- REUTERS/Chris Wattie/File Photo
- Canadian Prime Minister Justin Trudeau fired Canada’s ambassador to China, John McCallum, following comments McCallum made about the arrest and potential extradition of Huawei’s chief financial officer, Meng Wanzhou.
- McCallum said last week that Meng had “strong arguments” for resisting extradition to the US. He later added that if the US were to drop its extradition request, it would be “great for Canada.”
- Trudeau said in a statement on Saturday that he had asked for and accepted McCallum’s resignation.
Canadian Prime Minister Justin Trudeau fired the country’s ambassador to China, John McCallum, on Saturday after McCallum spoke out about the arrest of Huawei’s chief financial officer, Meng Wanzhou.
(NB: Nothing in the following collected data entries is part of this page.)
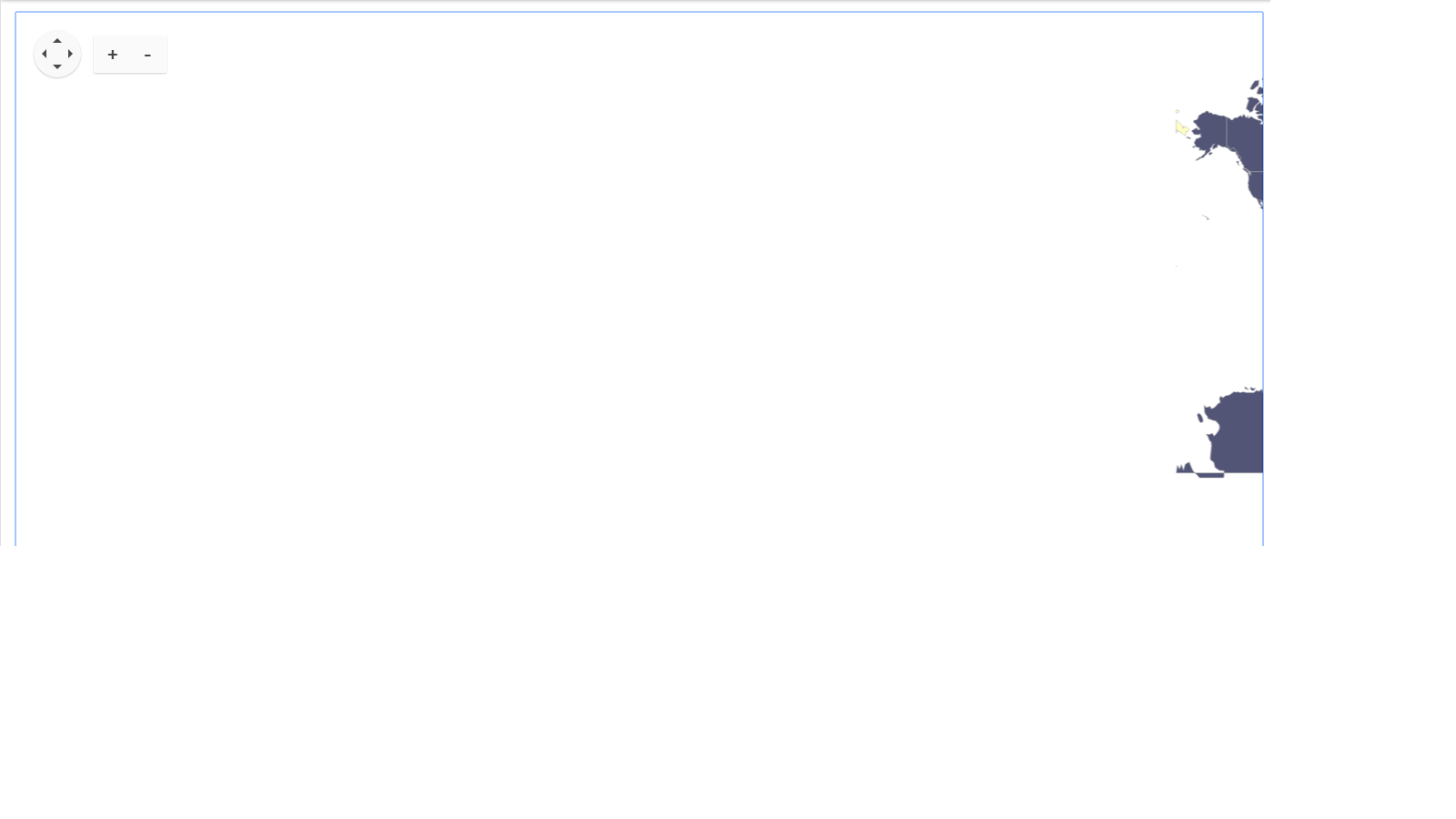The height and width of the screenshot is (819, 1456).
Task: Zoom in using the plus button
Action: [x=112, y=55]
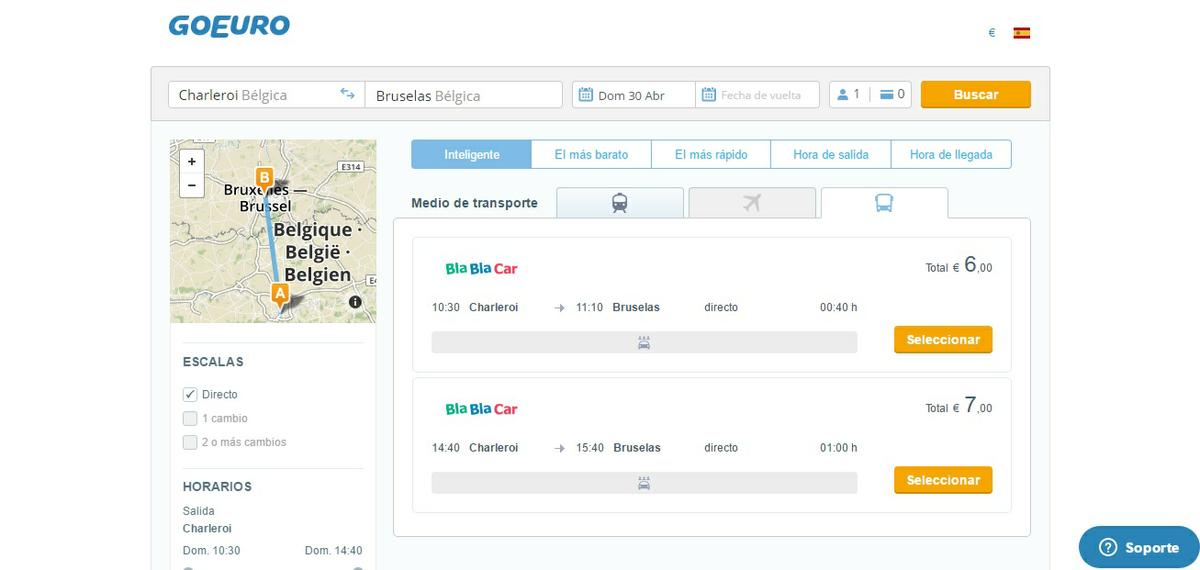Uncheck the Directo stops filter
1200x570 pixels.
tap(190, 394)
It was the latest twist in the saga over Meng, who was detained last month in Vancouver, British Columbia, on suspicion of violating US trade sanctions.
McCallum told Chinese-language media on Tuesday that Meng had some “strong arguments” for avoiding extradition to the US and that Meng’s extradition “would not be a happy outcome.”
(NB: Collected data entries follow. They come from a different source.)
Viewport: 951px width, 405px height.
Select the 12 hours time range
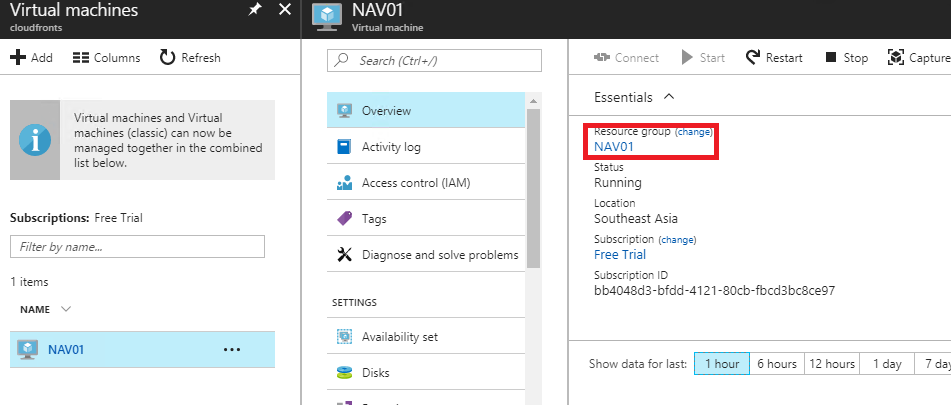click(x=832, y=364)
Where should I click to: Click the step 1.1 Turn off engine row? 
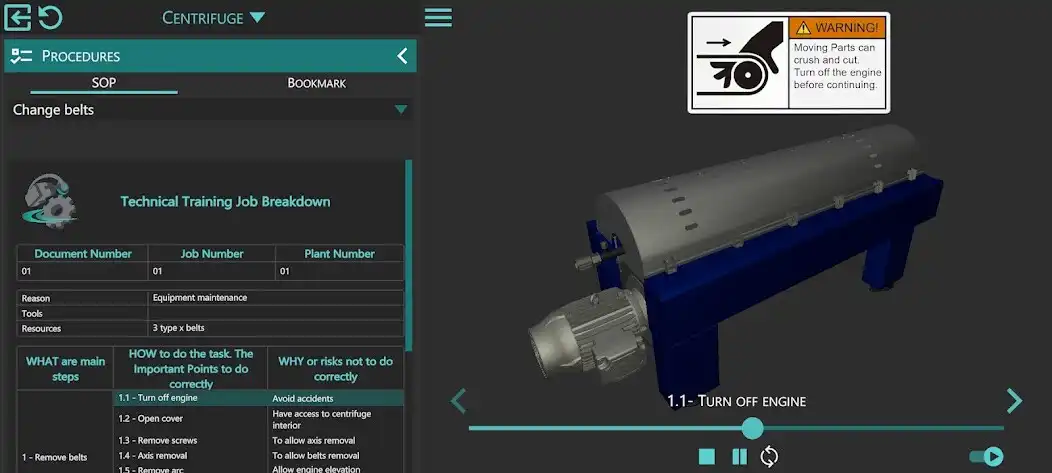click(158, 398)
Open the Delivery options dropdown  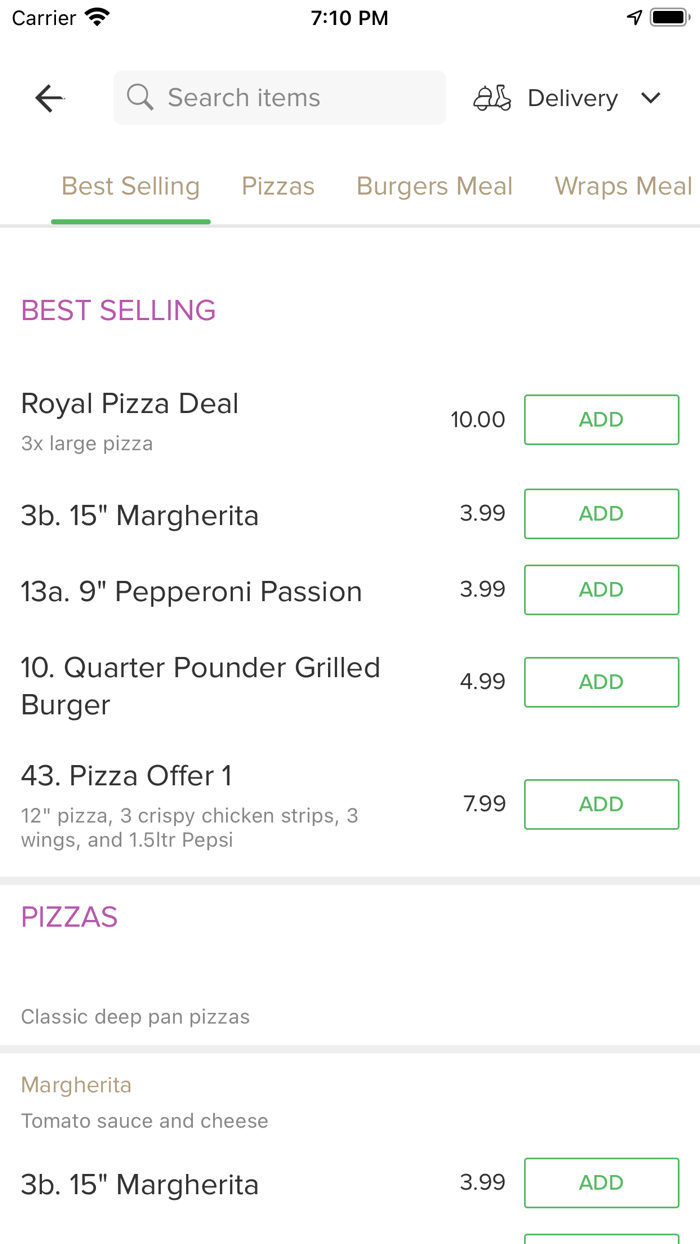click(x=571, y=97)
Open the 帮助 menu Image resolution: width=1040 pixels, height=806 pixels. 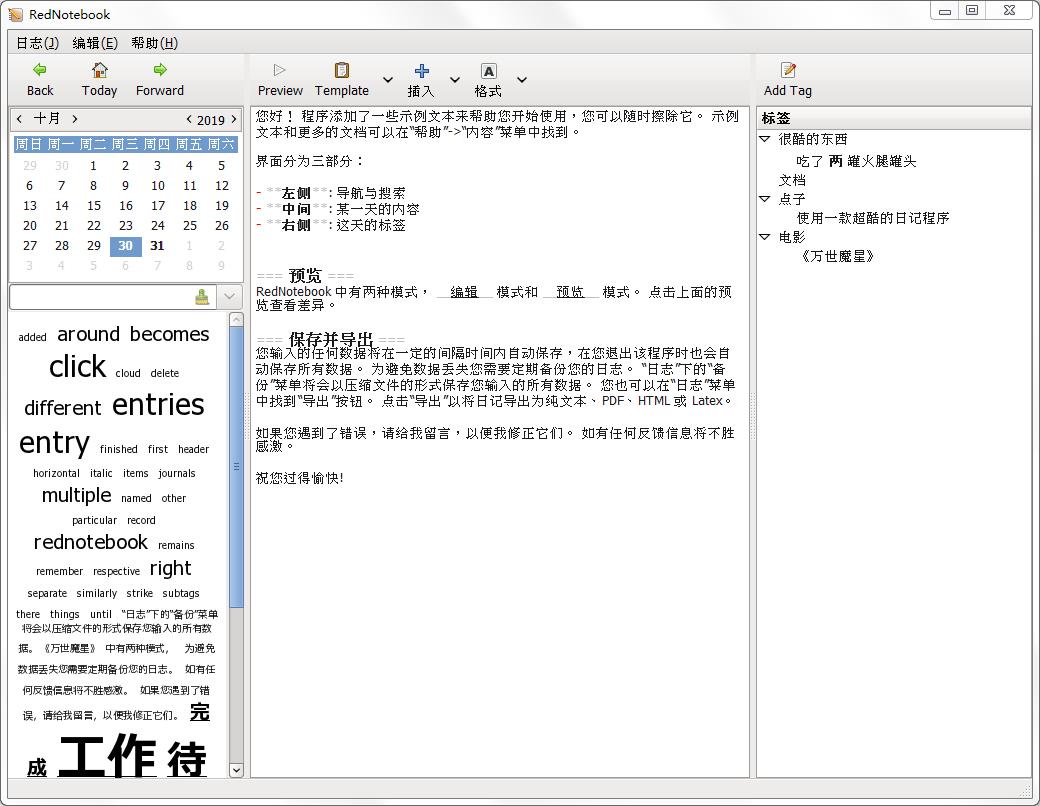(154, 43)
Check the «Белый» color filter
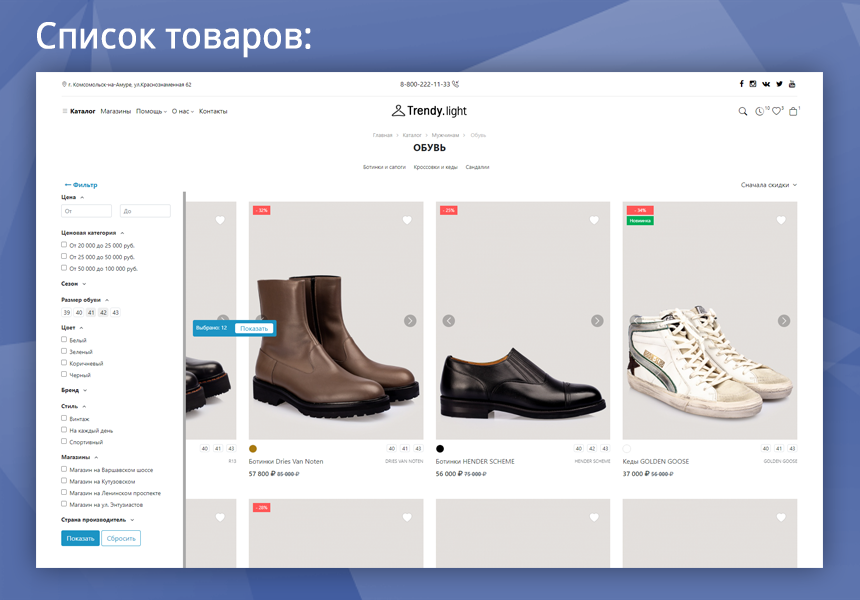The width and height of the screenshot is (860, 600). point(63,339)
His comments astonished fellow diplomats, several of whom said they undermined Canada’s position. David Mulroney, a former Canadian ambassador to China, called McCallum’s remarks “mind-boggling.”
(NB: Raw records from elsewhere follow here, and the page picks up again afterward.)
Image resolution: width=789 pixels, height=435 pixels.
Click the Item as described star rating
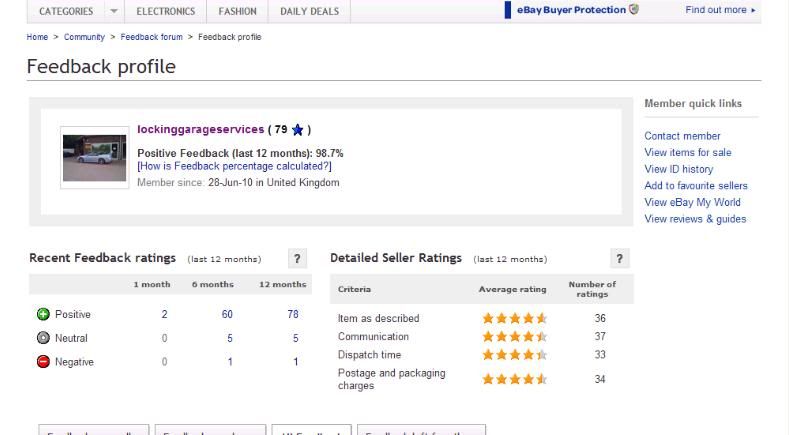click(x=514, y=318)
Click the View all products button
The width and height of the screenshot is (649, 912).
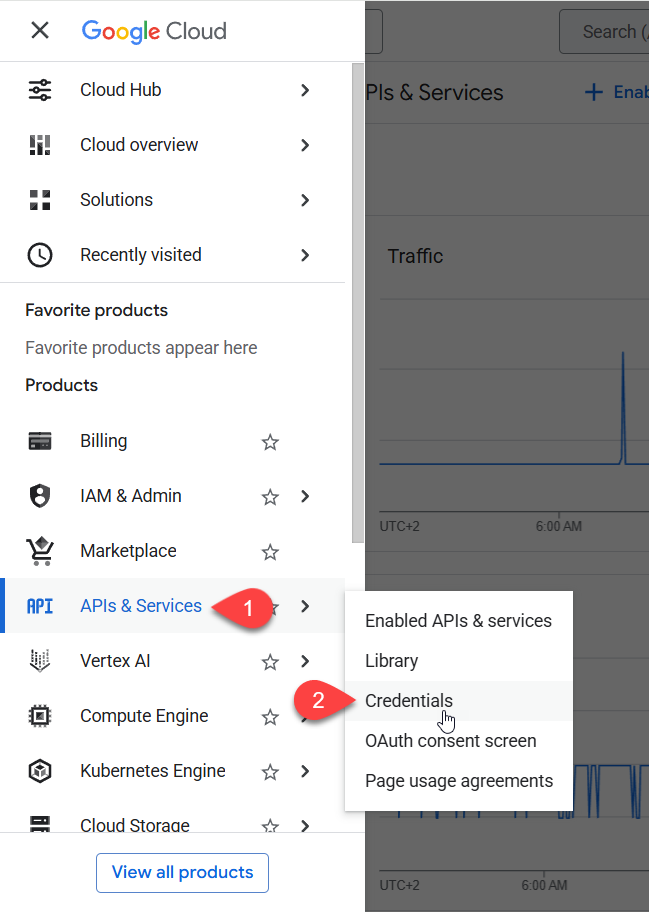click(x=182, y=872)
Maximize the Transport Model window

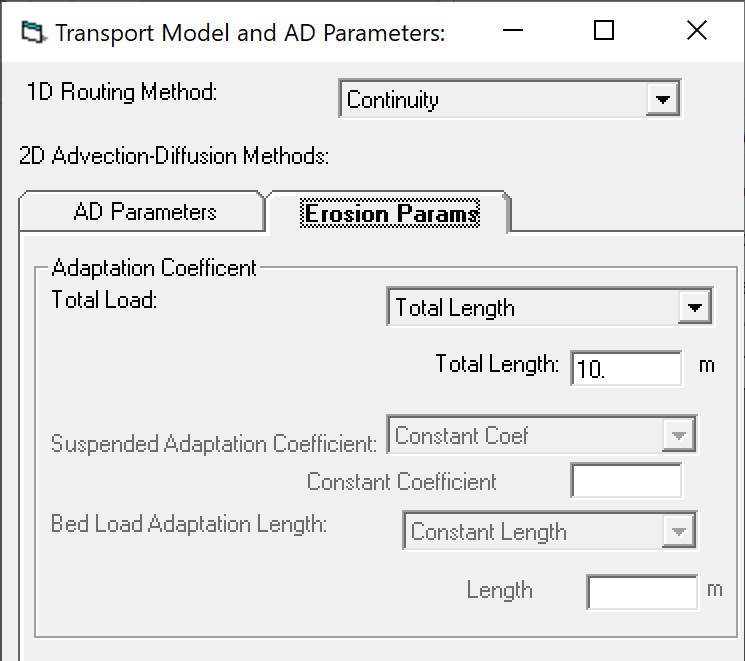coord(603,31)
McCallum later apologized and told the Canadian newspaper The Star that he “misspoke,” but he added that if the US were to drop its extradition request, it would be “great for Canada.”
The Star said last week that Trudeau was standing by McCallum, but that changed over the weekend. In a statement on Saturday, Trudeau said, “Last night I asked for and accepted John McCallum’s resignation as Canada’s ambassador to China.”
Meng’s case has sent tremors through China-Canada relations, and since her arrest on December 1 two Canadians have been detained in China and a third had a prison sentence upgraded to the death penalty.
China has characterized the arrest as politically motivated by the US, which has been lobbying allied countries to freeze out Huawei’s plans for a new 5G network on national-security grounds, saying Huawei could be acting as a back door for the Chinese government.
Chinese state media reacted derisively to the news of McCallum’s resignation. The state-run newspaper Global Times said that “Ottawa is now as sensitive as a frightened bird.”